- _Short problem_: Please list every line in the records below that contains the word "photo".

- _Records for pointing to text and elements_:
Begin

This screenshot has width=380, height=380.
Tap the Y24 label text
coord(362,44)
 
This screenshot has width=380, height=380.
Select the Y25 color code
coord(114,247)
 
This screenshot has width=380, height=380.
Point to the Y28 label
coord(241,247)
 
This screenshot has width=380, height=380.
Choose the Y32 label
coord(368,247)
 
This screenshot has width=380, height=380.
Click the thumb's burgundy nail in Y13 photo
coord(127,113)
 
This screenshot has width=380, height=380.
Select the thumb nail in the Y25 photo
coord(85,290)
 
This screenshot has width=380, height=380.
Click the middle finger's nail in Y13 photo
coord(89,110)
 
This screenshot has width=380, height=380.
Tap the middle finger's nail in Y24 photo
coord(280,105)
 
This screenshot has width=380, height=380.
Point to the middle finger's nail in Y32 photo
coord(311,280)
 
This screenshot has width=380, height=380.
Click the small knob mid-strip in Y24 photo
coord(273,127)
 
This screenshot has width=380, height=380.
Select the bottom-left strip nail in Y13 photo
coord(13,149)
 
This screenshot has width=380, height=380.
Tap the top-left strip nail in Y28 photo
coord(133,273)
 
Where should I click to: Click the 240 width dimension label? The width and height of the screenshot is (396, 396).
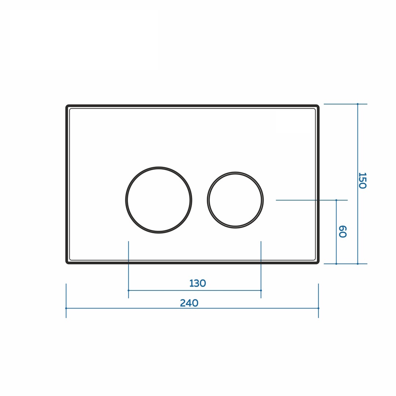coord(189,303)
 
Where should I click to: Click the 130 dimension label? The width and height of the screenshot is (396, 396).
coord(198,283)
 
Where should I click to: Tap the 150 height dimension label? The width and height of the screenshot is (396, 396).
coord(362,180)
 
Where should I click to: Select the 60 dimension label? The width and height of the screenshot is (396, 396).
coord(342,231)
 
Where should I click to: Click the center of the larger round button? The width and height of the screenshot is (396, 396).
coord(159,200)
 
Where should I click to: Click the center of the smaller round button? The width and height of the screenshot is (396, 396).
coord(235,200)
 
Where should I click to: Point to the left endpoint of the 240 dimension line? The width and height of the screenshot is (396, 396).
coord(66,308)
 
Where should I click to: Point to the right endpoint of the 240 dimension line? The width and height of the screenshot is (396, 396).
coord(318,308)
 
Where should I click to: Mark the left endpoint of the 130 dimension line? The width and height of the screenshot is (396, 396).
coord(129,290)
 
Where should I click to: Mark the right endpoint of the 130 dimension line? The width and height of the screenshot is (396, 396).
coord(261,290)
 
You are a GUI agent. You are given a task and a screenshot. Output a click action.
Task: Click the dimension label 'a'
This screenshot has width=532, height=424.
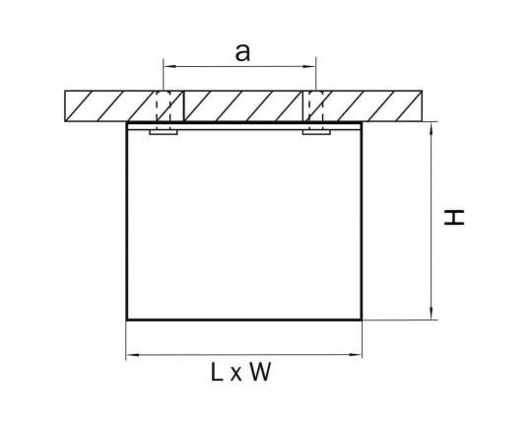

End

- _Right answer_:
Click the thumb's burgundy nail in Y13 photo
Select the thumb nail in the Y25 photo
Click the middle finger's nail in Y13 photo
Tap the middle finger's nail in Y24 photo
Point to the middle finger's nail in Y32 photo
Click the small knob mid-strip in Y24 photo
Select the bottom-left strip nail in Y13 photo
Tap the top-left strip nail in Y28 photo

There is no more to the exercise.